Mais les douces rêveries de la jeune femme furent interrompues par un bruit sourd. Comme quand le réel frappe à une paupière d’endormi, le son, nommé Alkan, dit : « Ciana, grouille-toi, ça fait une heure que t’es dans la salle de bain ! »

- Très bien, je sors tout de suite puisque tu y tiens. »

Et sans prendre le soin de sécher les dernières gouttes d’impudeur qui collaient à sa peau, elle sortit. Lorsqu’Alkan la vit, son ombre tressauta et vibra, plein de gêne il se glissa rapidement dans la salle de bain et referma la porte derrière lui.

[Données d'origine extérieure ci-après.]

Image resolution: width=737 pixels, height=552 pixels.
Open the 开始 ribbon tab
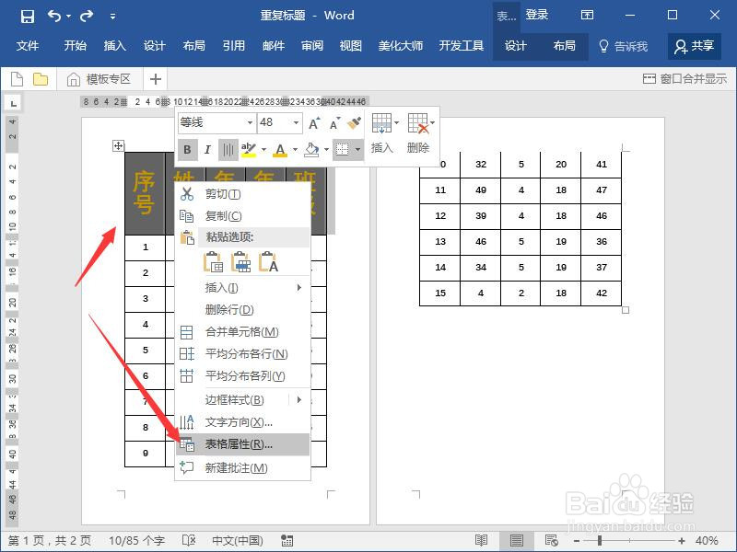click(x=74, y=47)
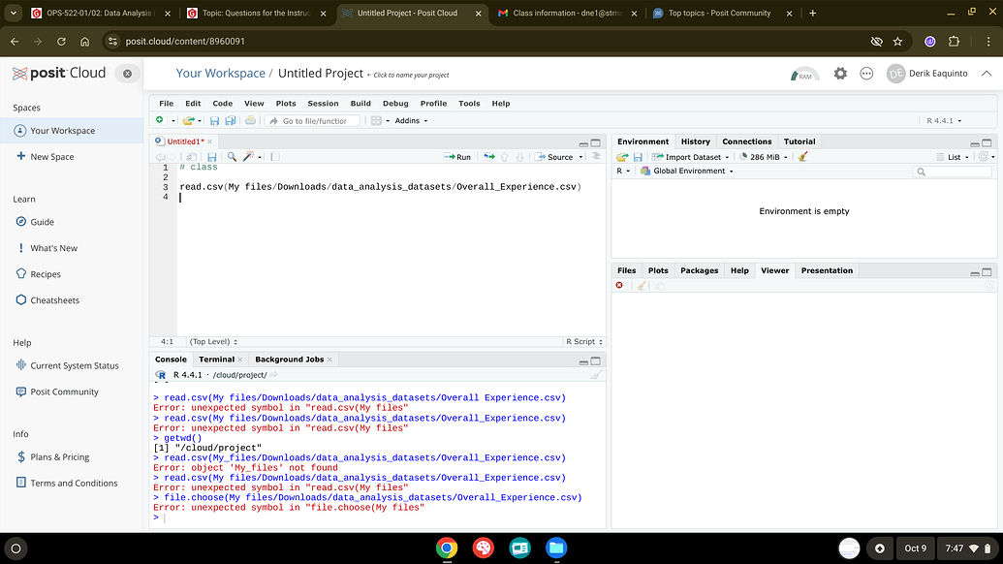Viewport: 1003px width, 564px height.
Task: Open an existing file with the folder icon
Action: [x=191, y=120]

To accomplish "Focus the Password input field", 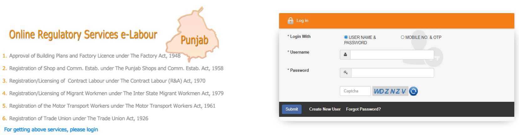I will (392, 73).
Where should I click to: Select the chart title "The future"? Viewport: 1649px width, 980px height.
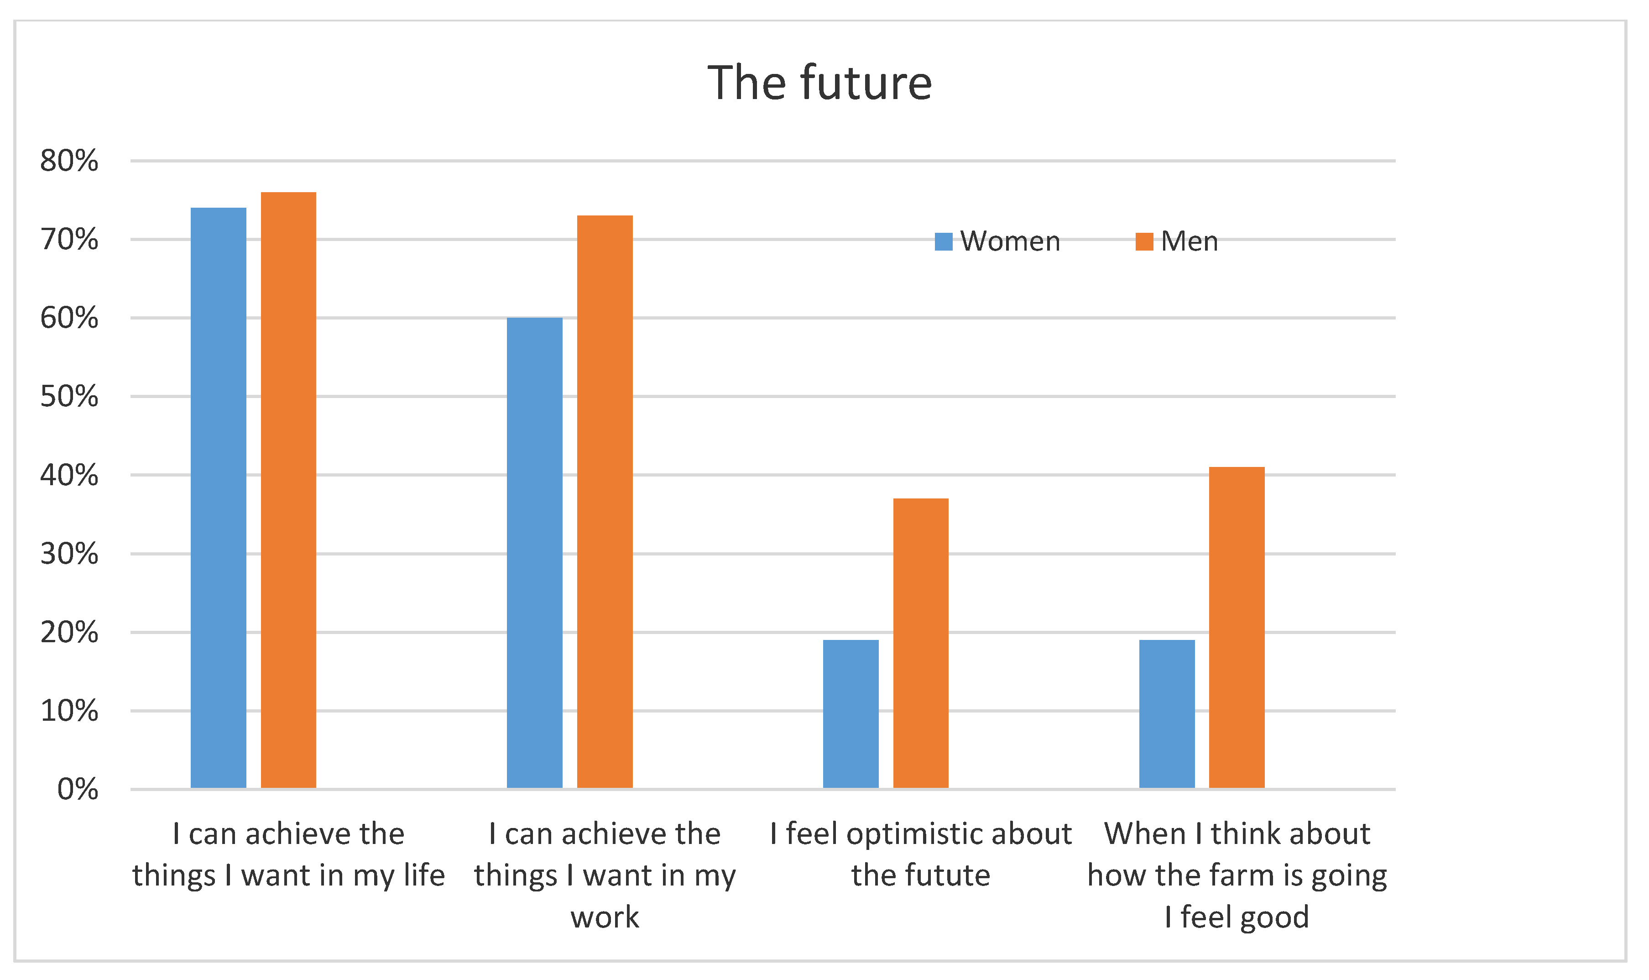click(x=819, y=83)
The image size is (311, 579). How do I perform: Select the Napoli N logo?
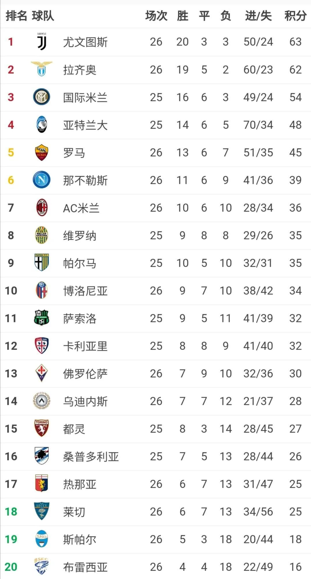pos(41,180)
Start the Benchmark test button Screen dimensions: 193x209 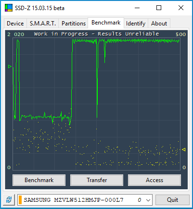click(39, 180)
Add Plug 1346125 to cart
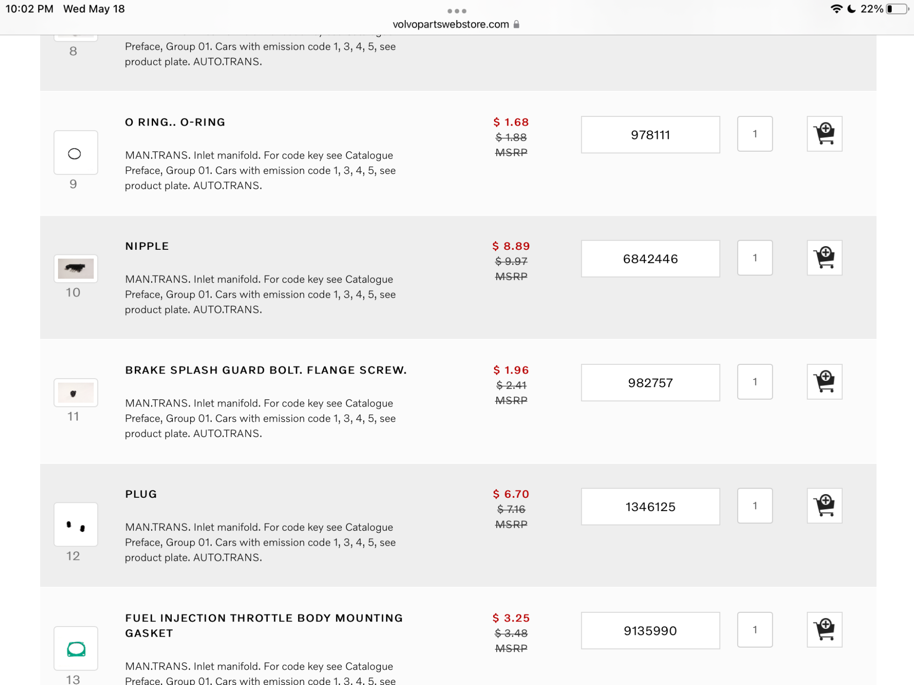The height and width of the screenshot is (685, 914). (x=824, y=506)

Ciana essuya les quelques gouttes en soupirant. Pourquoi avait-elle fait cela ? Pour voir si son aspect charnel pouvait troubler un garçon. Parce que ça l’aide à se prouver qu’elle est encore bien réelle ? Ou peut-être en réponse à « l’ordre » de libérer les lieux. Elle ne le savait pas vraiment elle-même, alors pourquoi aurions-nous le droit de le savoir, nous, lecteurs ?

Dans tous les cas, elle se sentait de bonne humeur, dans quelques heures elle saurait enfin où peut bien les mener le conte qui n’avait maintenant plus aucun secret pour elle.